COLUMBIA, Mo. – To help farmers decide how much debt farmland can support, Joe Horner asks them to calculate payments not in dollars but in bushels of corn. That may surprise some on how cheap land has become.

Horner led those at the 2012 Breimyer Seminar through his way of thinking about how much mortgage payment a farm can absorb.

The University of Missouri seminar on land prices reminded Horner of his days in a county extension office.

“Impossible-to-answer questions came in the front door,” he recalls. “What’s a farm worth?”

Now Horner is an agricultural economist with MU Extension in Columbia. He tackles those questions as if he were working across the kitchen table with a farmer.

Land-price questions require individual decisions, he says. Not all land is created equal. The same answer won’t fit everyone.

Every speaker at the seminar recalled the land-price boom of the 1970s—and the land-price bust of the 1980s. Horner doesn’t see much similarity in recent rapid increases in land prices.

He showed the changing value in the Missouri corn and soybean crop.
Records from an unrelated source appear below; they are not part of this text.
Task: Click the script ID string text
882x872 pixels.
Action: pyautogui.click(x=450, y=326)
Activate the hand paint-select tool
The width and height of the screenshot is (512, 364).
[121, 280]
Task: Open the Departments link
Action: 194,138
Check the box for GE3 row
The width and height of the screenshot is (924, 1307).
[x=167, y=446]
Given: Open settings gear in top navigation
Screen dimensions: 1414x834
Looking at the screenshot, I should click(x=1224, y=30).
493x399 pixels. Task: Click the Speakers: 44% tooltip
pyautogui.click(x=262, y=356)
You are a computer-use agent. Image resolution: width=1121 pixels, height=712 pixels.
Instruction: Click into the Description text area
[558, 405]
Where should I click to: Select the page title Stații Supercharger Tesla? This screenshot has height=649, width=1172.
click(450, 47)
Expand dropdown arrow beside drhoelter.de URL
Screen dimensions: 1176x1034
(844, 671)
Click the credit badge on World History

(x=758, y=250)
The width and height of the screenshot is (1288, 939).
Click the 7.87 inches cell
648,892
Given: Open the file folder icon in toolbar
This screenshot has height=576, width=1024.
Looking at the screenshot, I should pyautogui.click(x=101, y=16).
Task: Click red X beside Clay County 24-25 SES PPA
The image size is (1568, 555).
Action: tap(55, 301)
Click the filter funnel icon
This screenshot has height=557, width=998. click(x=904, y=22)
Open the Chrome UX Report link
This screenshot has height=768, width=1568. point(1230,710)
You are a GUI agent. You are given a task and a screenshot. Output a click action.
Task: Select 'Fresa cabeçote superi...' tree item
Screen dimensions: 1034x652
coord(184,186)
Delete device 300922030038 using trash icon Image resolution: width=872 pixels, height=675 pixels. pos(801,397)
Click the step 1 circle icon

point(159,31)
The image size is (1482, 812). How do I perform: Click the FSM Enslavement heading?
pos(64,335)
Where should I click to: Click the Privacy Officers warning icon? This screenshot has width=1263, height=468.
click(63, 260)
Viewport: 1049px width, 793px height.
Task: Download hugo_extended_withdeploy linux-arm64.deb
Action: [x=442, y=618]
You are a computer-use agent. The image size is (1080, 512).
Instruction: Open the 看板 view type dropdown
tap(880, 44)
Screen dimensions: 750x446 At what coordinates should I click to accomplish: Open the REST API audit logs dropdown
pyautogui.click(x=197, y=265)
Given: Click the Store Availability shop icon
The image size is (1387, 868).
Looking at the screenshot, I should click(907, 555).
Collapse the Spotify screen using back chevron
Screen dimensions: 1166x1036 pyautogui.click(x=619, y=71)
In 1970, the combined corn-soybean value was $500 million. In 2011, combined value shot up to $4.5 billion.

“A whole lot more money popped up out in rural Missouri just in the last five years,” he says. “You see a lot of new grain bins, bigger tractors and more combines. But you can only buy so much new equipment.”

Land becomes an asset for investment, but he noted that there’s not much land changing hands. When land becomes available, several bidders are waiting. Expect prices to increase.

“When reading news of high land prices, just remember, we are not Iowa,” he says.

Horner notes that farmers’ debt-to-asset ratios have dropped steadily since the farm crisis of the 1980s. Now, most farmers are on solid financial footing, unlike in the land rush of the 1970s.

“It’s hard to accumulate debt when assets are piling up,” Horner says.

On average, debt accounts for about 13 percent of farm assets today. In 1977, debts accounted for 20 percent of farm assets.

Land does represent the biggest share of farm debt, however. The land debt runs about 55 percent of all farm debt, according to recent reports.

The answer to how much debt farmland will support varies from farm to farm. Land on hills may be better suited for grass for cows, while river bottoms are best for corn and soybeans. Cash flow will be different for each farm.

Another variable: Value of corn and beans changed dramatically over the last 50 years.

To help farmers decide how much land can be worth, Horner converts land price from dollars to bushels of corn.

His chart shows that in 1980, mortgage payment took 80 percent of the gross corn income from an acre. Last year, with record yields and prices, land payments dropped to 35 percent of corn gross.

Rush out and buy high-priced land, right? It’s easy to pay for in bushels of corn.

Horner the economist showed his other hand. He asked, “What price will you put on that bushel of corn?”

Possibilities are a historic average for 50 years, the 2011 price, last month’s price or the FAPRI baseline price for 10 years ahead. They all differ.

While commodity prices may vary, production costs continue upward.

“Reality isn’t always clear,” Horner says. Learning the capital debt-repayment capacity requires a serious look at each farm’s ability to generate cash.

Horner took the group through his budget, based on prices of $4.50 a bushel for corn and $9 for soybeans. “This is how I’d help a farmer work through this,” he said.

In his calculations, Horner added no off-farm income to the budget. He recalls that in the 1980s income from a spouse made it possible for farms to survive. But with changes in prices, that $20,000 income might not carry much weight.

Working through his budget, assuming a corn-soy rotation with his $4.50 and $9 prices—with no extravagant family living—he maxed out at about $200 per acre per year to service debt. That includes $100 for non-land debt. But only $100 is available for the mortgage.

While Horner remains optimistic, he adds caution in his advice to farmers. “This could be another bell-ringing year.” But, he admits, “It is easier to look back than to look forward.”